(Item position entries)

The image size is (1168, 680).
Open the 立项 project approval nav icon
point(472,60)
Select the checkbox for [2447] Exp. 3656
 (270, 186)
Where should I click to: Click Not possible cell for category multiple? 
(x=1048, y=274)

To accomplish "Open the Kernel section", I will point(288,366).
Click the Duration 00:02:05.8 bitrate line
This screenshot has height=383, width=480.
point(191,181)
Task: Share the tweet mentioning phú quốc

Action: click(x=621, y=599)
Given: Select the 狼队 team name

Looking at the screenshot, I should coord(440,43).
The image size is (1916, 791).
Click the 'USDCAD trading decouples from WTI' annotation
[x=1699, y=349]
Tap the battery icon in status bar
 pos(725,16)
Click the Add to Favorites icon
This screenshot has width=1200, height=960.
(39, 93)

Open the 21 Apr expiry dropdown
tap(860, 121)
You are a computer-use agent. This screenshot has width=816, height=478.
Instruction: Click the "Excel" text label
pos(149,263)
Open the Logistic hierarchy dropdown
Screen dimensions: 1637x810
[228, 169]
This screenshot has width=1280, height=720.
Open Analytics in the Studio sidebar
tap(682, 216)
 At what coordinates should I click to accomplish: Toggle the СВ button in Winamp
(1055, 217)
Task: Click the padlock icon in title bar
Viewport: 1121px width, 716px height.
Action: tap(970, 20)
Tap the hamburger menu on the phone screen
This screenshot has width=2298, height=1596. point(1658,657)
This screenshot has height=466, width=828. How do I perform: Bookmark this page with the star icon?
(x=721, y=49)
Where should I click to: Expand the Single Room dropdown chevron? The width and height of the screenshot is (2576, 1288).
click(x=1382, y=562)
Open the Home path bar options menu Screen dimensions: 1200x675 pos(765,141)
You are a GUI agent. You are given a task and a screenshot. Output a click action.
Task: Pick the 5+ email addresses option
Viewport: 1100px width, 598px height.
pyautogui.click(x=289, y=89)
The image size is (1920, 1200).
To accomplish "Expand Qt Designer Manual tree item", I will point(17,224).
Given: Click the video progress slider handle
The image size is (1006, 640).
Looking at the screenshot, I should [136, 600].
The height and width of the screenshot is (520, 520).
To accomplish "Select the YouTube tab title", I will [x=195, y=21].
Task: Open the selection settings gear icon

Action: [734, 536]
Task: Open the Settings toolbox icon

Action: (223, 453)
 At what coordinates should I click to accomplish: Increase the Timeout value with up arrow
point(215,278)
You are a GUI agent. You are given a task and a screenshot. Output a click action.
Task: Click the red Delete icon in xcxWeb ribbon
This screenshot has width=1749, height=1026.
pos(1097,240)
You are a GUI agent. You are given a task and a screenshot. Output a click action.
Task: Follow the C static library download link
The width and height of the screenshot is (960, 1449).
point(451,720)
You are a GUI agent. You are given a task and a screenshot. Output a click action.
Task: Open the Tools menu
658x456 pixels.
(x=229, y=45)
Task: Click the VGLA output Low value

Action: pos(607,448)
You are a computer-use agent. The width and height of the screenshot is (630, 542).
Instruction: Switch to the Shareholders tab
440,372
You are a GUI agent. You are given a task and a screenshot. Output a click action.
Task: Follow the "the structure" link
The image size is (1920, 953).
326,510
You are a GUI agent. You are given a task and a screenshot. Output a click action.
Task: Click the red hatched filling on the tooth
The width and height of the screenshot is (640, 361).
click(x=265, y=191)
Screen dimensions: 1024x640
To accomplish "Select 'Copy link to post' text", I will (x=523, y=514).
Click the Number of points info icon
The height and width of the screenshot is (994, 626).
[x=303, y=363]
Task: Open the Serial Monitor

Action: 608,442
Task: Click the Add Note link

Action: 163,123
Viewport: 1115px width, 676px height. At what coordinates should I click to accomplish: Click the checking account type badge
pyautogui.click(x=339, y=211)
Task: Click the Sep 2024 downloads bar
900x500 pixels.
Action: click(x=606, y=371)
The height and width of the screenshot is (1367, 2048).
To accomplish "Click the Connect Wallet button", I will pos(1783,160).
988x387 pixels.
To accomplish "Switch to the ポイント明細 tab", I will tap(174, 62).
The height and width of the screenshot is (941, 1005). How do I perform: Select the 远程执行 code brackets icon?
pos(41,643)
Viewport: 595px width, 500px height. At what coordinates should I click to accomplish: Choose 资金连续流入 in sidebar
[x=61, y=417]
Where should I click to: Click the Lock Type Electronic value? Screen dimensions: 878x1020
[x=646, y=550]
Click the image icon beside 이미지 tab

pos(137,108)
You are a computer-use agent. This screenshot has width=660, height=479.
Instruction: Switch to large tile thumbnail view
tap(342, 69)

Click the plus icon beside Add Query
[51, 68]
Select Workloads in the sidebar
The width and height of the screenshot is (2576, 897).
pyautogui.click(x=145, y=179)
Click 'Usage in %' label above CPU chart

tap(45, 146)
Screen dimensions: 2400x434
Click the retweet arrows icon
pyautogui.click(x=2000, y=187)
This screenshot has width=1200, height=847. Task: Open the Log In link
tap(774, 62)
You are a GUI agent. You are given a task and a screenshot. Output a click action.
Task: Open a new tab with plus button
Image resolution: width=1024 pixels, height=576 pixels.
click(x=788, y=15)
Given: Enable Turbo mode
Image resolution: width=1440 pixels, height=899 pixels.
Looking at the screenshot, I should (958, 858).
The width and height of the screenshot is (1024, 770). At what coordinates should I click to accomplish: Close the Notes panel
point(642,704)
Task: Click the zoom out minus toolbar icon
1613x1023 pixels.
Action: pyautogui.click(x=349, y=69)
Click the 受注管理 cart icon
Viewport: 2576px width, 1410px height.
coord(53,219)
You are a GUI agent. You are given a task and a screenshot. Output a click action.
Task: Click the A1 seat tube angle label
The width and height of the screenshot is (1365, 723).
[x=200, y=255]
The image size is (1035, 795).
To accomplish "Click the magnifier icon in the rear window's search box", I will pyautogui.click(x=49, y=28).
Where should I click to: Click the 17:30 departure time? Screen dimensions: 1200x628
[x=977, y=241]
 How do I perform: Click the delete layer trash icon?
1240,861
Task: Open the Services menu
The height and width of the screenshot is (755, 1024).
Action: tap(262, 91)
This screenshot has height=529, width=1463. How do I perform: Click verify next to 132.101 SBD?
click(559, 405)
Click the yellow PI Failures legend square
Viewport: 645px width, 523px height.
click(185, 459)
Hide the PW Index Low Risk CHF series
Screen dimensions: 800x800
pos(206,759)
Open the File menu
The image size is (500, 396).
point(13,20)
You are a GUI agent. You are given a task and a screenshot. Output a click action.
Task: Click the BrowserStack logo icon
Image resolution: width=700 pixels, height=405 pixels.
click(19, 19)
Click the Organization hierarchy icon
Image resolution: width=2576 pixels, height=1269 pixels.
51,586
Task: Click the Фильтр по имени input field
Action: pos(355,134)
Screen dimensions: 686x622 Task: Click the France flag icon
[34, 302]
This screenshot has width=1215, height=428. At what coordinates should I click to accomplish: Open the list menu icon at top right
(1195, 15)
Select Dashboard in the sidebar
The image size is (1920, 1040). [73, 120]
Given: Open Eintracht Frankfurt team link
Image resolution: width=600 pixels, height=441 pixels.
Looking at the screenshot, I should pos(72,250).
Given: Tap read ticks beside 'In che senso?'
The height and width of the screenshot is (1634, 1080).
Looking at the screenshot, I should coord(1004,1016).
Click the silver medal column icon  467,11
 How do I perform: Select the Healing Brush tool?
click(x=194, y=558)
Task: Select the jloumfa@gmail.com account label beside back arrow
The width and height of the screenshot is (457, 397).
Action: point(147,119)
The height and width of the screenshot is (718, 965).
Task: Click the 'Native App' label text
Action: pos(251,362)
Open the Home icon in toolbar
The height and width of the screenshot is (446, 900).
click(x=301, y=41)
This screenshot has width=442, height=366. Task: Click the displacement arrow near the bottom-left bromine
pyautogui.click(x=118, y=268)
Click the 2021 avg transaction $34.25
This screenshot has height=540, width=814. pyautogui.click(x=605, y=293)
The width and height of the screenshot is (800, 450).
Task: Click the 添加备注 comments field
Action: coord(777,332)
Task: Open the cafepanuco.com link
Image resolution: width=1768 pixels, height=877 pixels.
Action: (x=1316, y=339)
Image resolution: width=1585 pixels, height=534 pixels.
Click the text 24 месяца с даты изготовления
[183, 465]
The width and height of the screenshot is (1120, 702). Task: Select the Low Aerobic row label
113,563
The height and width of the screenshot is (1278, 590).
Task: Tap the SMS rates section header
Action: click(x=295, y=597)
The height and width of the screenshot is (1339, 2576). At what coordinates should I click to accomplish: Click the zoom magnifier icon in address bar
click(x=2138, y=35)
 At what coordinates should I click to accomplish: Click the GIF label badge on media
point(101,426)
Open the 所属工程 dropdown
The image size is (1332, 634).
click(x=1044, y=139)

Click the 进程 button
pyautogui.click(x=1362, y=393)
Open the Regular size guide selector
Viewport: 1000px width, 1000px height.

▶ **REQUIRED WORK**
Repeat, line for line, everything in the entries from the line containing "Given: Enable Turbo mode" down to the line containing "coord(53,219)", both of those lines included.

▶ **ANSWER TO THIS PROBLEM**
Given: Enable Turbo mode
Image resolution: width=1440 pixels, height=899 pixels.
Looking at the screenshot, I should (958, 858).
The width and height of the screenshot is (1024, 770). At what coordinates should I click to accomplish: Close the Notes panel
point(642,704)
Task: Click the zoom out minus toolbar icon
1613x1023 pixels.
Action: pyautogui.click(x=349, y=69)
Click the 受注管理 cart icon
Viewport: 2576px width, 1410px height.
coord(53,219)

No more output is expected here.